→ **WHAT YOU HAVE TO DO**:
Everything from the line containing "Site & copyright information (124, 2499)" through the line containing "[YouTube for Adam Bandt] (225, 680)" should be repeated exactly, and nothing else from the data.

→ **RECORDS PROVIDED**:
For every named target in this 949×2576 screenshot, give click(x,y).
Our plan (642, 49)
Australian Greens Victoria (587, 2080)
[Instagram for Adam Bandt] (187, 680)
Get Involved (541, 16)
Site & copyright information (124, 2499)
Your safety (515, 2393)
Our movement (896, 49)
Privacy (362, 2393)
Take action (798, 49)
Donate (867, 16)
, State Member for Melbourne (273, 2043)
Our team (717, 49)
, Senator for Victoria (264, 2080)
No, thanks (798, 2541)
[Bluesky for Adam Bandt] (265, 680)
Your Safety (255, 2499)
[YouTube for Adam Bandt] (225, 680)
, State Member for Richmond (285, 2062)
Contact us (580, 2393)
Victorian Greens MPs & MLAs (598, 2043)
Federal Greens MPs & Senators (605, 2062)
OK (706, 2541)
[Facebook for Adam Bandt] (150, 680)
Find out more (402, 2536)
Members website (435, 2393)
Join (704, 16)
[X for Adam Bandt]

* * *

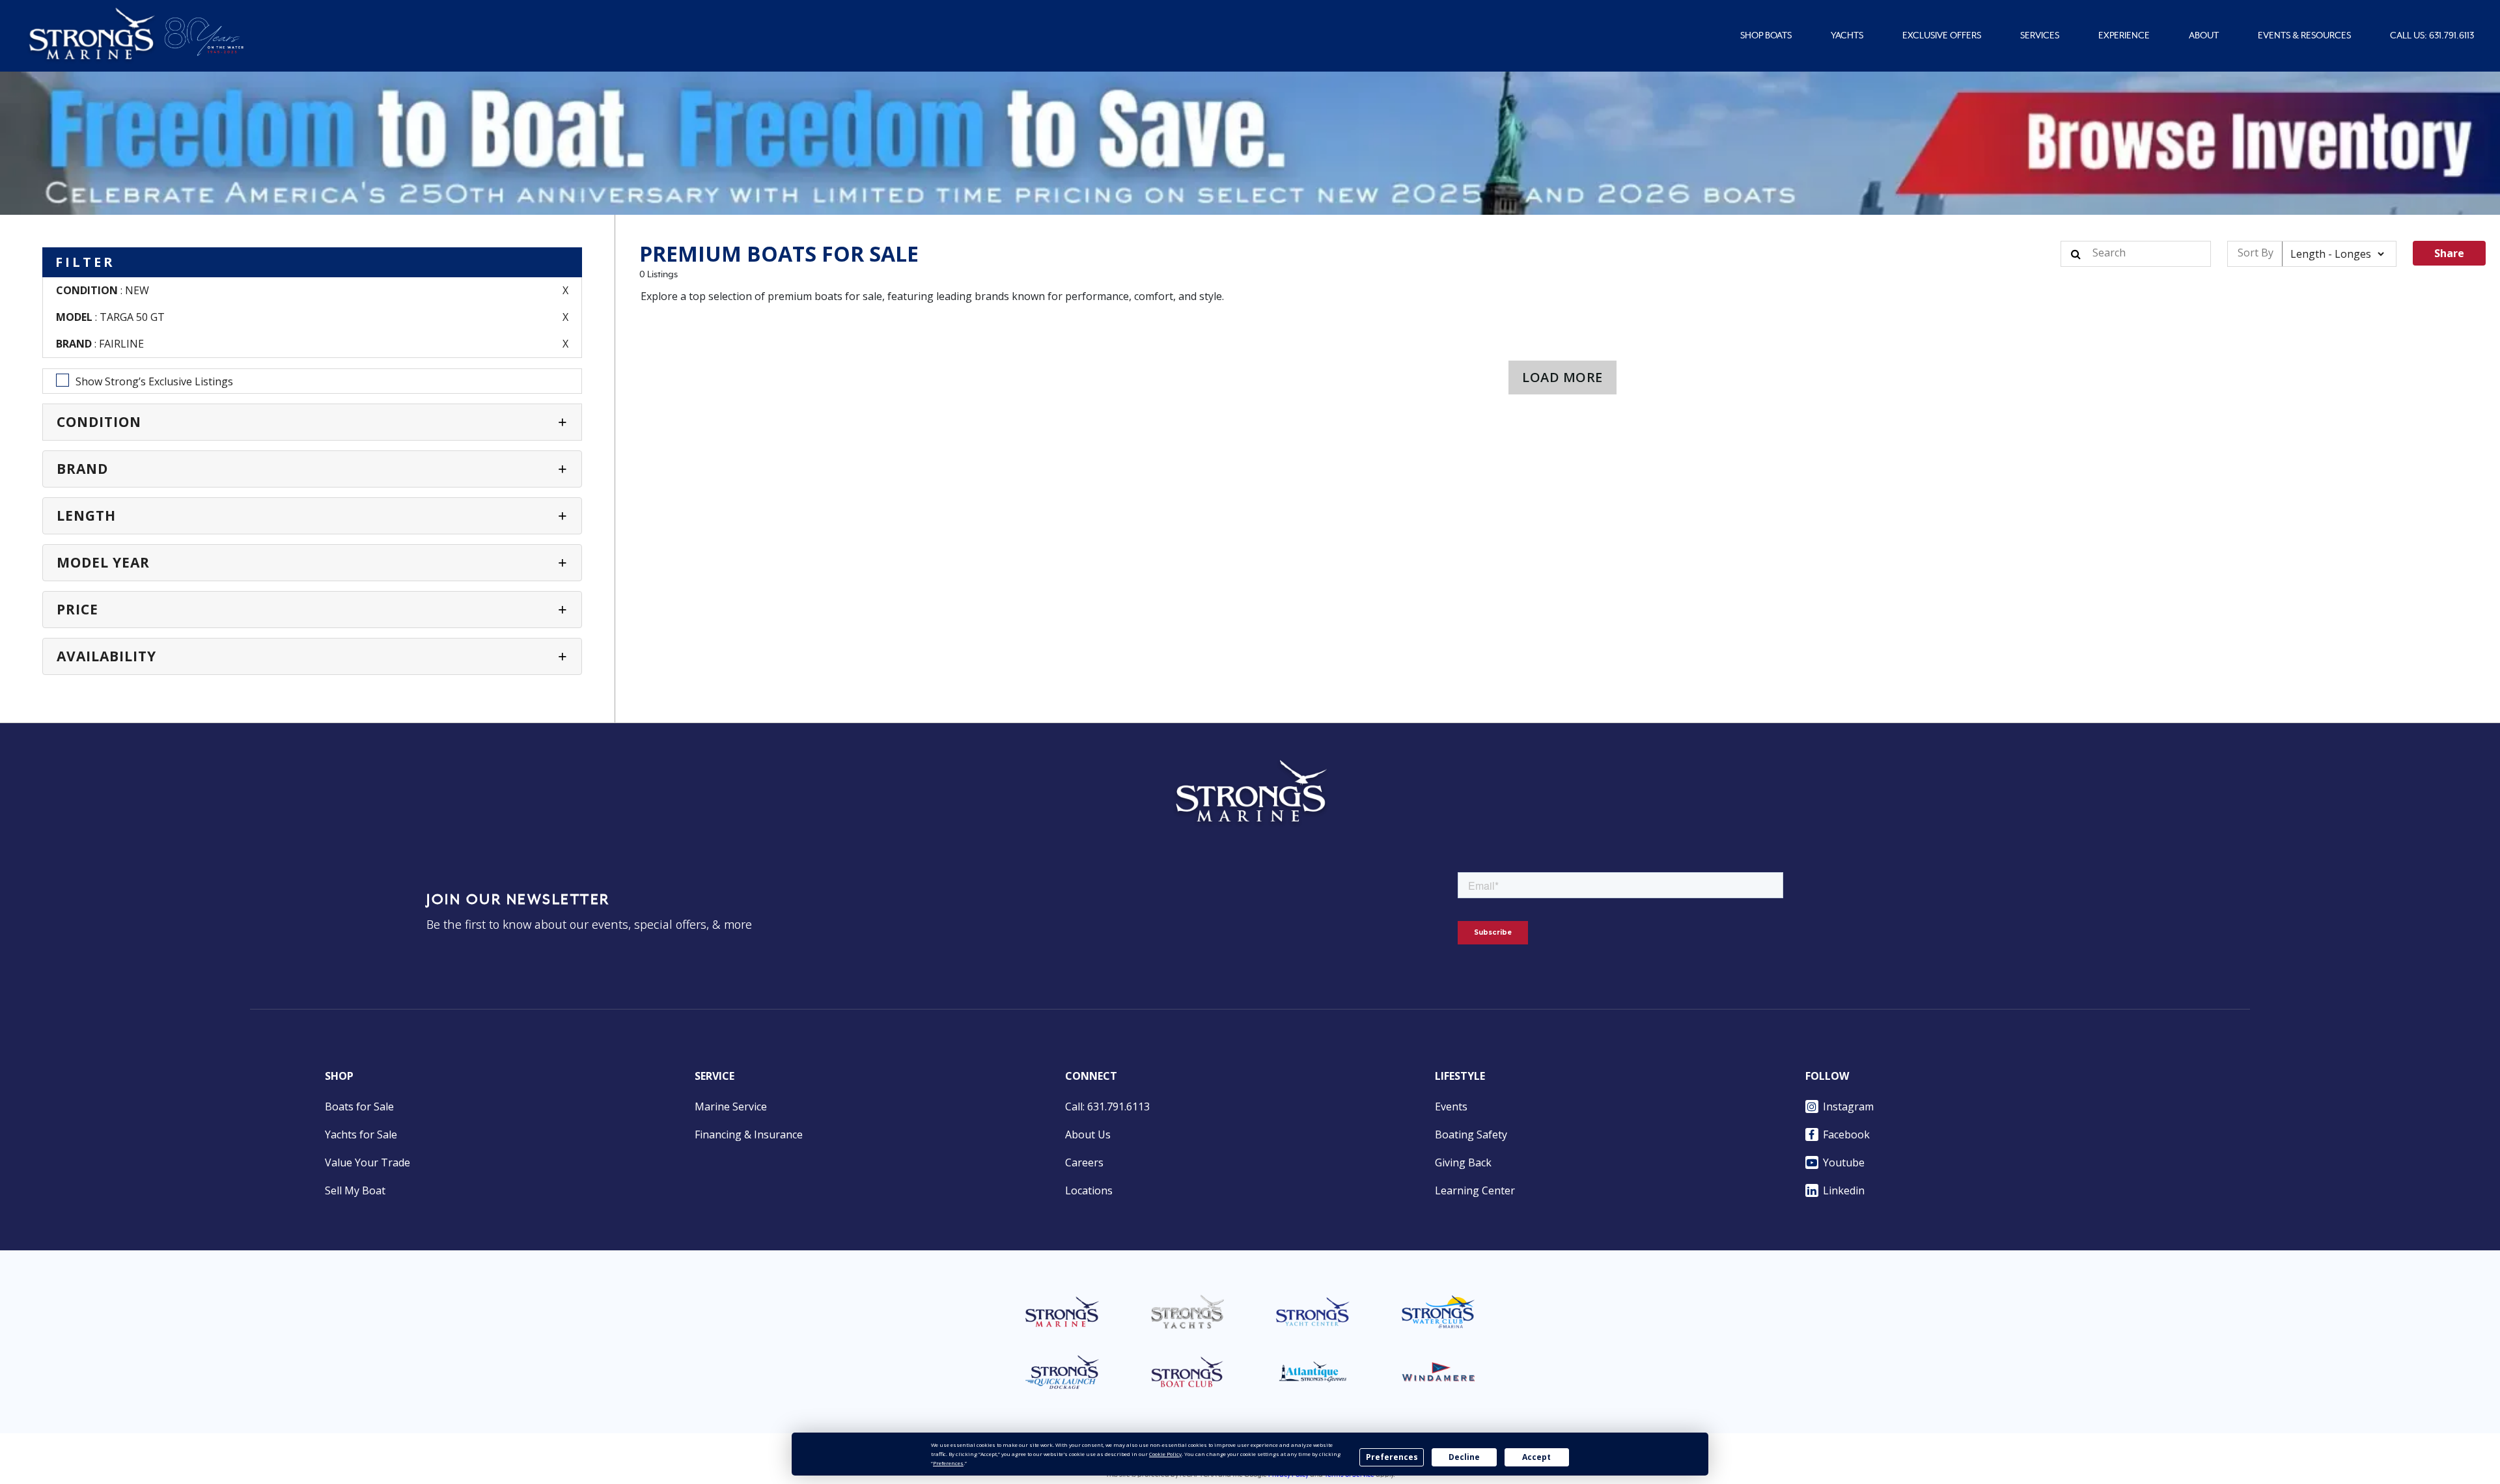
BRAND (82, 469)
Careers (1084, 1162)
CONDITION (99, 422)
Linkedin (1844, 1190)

* * *

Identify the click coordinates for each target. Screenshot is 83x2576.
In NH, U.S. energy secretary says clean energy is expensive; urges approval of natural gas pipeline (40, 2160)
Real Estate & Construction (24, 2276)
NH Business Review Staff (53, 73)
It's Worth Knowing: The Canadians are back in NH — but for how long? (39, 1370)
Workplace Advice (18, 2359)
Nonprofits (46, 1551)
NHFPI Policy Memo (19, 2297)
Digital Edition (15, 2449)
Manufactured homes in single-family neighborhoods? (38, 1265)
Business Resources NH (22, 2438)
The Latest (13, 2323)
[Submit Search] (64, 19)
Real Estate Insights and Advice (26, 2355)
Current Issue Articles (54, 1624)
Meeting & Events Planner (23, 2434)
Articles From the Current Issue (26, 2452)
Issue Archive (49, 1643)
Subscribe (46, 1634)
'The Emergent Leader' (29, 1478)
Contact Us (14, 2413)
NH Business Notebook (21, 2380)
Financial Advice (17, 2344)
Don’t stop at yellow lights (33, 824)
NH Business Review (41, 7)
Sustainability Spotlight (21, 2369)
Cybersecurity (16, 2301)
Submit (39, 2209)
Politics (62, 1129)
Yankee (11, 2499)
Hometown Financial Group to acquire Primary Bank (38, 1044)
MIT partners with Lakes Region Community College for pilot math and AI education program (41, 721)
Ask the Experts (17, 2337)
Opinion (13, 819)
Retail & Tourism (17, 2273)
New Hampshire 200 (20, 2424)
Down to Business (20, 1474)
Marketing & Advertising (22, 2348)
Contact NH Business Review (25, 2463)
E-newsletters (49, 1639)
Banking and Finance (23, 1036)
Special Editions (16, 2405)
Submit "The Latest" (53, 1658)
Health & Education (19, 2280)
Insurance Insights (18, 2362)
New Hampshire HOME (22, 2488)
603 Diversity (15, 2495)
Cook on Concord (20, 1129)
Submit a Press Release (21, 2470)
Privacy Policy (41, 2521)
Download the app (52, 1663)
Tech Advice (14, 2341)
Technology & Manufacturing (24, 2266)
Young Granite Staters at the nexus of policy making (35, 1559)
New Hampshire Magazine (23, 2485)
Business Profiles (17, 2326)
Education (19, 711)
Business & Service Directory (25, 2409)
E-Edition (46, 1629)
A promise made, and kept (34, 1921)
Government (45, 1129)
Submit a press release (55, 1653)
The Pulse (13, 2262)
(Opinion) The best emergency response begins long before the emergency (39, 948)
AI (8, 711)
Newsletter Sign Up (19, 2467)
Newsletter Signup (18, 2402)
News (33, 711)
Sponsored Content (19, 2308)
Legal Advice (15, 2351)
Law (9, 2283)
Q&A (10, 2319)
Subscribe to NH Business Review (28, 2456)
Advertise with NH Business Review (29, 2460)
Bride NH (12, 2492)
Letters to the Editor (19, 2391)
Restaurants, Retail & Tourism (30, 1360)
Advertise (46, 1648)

→ **WRITTEN RESPONSE**:
Site & copyright information (124, 2499)
Your safety (515, 2393)
Our movement (896, 49)
Privacy (362, 2393)
Take action (798, 49)
Donate (867, 16)
, State Member for Melbourne (273, 2043)
Our team (717, 49)
, Senator for Victoria (264, 2080)
No, thanks (798, 2541)
[Bluesky for Adam Bandt] (265, 680)
Your Safety (255, 2499)
[YouTube for Adam Bandt] (225, 680)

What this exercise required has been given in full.